_Task_:
Which of the lines below contain the word "dropdown"? Show each one in full, treating uppercase and lowercase as different.

_Information shown_:
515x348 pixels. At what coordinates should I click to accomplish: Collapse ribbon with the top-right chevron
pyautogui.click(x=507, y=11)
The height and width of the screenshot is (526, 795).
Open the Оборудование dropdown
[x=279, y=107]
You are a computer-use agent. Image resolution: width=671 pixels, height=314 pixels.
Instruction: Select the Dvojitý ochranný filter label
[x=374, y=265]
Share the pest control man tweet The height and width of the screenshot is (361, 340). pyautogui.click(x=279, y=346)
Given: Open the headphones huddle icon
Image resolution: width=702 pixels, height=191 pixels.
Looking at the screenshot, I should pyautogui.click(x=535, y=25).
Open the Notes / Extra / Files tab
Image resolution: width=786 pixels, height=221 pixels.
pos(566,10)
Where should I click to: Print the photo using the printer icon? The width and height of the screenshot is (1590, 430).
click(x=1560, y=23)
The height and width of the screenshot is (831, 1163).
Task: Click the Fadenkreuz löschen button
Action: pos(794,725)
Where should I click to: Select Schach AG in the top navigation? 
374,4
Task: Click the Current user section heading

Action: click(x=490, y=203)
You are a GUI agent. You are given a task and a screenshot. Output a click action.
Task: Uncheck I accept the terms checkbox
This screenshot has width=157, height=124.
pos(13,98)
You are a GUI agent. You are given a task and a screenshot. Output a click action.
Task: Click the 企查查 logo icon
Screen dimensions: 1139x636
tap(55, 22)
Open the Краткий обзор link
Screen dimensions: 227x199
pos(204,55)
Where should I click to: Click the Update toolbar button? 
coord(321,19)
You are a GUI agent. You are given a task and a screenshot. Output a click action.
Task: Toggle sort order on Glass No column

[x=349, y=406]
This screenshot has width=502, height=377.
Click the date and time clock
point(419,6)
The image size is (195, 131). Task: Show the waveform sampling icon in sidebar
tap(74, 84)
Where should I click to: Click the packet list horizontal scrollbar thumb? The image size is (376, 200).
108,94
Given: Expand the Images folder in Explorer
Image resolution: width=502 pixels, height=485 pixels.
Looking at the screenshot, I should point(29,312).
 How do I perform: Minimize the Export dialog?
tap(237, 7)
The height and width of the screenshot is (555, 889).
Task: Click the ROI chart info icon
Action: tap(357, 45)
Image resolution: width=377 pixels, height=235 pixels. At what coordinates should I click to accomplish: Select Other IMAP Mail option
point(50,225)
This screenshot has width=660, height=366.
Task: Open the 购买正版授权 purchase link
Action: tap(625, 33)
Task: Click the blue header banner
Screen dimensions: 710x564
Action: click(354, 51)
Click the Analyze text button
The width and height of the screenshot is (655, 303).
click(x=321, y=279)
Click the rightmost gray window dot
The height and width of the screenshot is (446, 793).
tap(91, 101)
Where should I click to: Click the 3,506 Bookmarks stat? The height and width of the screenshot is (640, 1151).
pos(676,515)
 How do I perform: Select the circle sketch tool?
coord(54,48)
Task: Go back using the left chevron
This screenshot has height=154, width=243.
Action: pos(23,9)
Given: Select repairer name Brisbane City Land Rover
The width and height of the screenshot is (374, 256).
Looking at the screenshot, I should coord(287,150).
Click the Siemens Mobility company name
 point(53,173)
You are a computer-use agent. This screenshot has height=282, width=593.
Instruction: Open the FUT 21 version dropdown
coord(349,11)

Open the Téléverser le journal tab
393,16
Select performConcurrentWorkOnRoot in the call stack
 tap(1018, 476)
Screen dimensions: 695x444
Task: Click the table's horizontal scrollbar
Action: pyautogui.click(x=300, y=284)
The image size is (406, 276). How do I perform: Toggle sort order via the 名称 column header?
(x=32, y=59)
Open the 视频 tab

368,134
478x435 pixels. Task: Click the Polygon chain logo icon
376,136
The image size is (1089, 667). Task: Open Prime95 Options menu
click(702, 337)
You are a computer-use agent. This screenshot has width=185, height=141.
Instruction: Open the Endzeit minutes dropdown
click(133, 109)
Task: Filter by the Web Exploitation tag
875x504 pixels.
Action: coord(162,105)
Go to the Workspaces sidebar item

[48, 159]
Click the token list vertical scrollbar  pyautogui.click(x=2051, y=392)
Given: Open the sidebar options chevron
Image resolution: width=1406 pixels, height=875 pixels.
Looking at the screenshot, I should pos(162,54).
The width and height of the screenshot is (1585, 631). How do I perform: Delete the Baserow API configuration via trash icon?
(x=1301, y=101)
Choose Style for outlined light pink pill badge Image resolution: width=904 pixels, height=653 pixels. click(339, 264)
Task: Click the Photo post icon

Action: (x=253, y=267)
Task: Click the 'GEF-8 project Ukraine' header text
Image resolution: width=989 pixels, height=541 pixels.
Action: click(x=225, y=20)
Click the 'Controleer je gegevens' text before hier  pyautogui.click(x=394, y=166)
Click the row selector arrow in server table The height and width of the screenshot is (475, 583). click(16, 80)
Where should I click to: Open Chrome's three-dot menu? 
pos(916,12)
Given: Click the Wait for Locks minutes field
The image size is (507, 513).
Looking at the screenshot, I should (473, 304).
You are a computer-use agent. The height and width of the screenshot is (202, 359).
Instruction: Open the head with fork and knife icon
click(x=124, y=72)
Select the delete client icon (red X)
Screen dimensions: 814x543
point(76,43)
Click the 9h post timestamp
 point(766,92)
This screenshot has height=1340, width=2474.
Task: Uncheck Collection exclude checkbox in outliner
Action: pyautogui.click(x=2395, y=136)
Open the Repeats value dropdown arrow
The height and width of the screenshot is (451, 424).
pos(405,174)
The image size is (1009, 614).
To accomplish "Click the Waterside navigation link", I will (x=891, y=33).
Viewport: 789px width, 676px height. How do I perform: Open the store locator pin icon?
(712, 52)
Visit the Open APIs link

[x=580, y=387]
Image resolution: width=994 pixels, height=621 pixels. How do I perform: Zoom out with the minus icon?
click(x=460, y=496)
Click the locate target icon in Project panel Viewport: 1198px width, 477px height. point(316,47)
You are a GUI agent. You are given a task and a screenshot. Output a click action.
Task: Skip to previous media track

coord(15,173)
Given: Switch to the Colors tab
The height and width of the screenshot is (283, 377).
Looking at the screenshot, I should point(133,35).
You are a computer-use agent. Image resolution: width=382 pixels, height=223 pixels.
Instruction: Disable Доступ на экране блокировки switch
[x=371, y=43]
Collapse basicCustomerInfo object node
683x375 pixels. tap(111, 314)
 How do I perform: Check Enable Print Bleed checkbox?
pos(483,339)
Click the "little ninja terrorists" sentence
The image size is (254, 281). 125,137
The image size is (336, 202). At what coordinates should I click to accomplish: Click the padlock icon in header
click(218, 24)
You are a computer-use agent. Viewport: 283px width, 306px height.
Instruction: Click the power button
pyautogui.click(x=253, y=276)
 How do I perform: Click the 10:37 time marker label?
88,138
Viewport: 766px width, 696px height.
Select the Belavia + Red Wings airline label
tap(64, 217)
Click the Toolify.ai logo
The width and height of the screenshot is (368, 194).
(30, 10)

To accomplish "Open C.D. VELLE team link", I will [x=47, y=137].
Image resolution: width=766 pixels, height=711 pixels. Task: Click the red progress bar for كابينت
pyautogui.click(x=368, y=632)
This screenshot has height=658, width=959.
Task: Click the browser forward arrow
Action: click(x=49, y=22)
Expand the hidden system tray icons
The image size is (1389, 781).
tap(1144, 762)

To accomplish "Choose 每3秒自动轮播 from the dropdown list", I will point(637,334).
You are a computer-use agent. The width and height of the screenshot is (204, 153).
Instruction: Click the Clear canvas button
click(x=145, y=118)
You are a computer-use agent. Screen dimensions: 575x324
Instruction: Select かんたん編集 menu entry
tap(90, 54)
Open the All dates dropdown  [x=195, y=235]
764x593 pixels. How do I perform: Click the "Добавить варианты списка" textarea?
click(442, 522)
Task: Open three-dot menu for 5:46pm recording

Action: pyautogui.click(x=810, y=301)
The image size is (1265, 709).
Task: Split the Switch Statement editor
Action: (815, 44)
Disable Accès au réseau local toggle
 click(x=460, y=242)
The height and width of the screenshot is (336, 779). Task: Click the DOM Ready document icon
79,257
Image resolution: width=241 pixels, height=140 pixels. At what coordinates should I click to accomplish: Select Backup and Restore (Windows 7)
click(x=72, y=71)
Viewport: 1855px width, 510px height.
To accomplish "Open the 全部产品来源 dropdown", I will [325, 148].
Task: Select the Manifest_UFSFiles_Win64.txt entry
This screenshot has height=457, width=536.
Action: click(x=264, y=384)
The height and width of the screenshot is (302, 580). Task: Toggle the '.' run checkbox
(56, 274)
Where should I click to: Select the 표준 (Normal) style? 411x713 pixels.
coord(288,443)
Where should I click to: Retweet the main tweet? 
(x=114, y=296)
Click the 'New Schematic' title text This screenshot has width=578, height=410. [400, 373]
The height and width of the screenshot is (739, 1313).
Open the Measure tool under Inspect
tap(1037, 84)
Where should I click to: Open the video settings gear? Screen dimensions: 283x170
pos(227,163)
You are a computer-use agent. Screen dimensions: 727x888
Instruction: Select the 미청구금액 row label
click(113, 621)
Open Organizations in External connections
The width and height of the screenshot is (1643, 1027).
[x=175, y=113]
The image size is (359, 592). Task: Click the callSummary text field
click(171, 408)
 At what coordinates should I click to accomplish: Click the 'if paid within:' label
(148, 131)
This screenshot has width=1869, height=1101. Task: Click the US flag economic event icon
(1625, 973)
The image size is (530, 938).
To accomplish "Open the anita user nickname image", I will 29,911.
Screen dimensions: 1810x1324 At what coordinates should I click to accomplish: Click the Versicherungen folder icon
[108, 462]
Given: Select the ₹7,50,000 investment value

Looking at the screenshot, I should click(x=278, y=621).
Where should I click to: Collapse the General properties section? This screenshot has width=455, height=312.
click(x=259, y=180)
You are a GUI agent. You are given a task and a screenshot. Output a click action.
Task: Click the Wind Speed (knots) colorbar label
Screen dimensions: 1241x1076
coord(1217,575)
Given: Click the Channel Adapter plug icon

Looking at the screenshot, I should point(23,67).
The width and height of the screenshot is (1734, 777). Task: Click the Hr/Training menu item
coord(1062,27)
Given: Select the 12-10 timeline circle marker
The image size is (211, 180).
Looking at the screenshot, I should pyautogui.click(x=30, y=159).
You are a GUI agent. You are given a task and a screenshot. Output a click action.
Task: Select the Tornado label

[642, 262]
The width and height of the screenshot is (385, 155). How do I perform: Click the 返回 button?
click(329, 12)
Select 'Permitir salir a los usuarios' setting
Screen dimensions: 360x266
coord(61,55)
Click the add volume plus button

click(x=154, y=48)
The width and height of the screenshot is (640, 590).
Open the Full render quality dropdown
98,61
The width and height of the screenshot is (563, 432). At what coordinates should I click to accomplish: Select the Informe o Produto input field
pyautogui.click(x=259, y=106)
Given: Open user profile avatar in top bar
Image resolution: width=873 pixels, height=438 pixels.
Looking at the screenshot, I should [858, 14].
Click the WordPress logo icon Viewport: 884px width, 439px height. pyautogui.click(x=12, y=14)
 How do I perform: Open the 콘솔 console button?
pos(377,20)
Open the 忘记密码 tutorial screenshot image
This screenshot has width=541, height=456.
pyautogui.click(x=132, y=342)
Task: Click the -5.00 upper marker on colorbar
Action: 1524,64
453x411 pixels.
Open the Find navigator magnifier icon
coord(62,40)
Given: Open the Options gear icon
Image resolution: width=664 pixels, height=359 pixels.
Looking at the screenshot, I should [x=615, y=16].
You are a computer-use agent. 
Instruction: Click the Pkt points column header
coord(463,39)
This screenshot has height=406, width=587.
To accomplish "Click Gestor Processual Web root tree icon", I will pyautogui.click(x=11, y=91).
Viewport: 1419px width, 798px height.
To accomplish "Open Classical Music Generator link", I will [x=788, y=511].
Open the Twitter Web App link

_Solved exercise_:
Open the Оборудование dropdown
Instruction: Open the FUT 21 version dropdown
Instruction: Open the Endzeit minutes dropdown
Open the Repeats value dropdown arrow
To accomplish "Choose 每3秒自动轮播 from the dropdown list", I will point(637,334).
Open the All dates dropdown  [x=195, y=235]
To accomplish "Open the 全部产品来源 dropdown", I will [325, 148].
Open the Full render quality dropdown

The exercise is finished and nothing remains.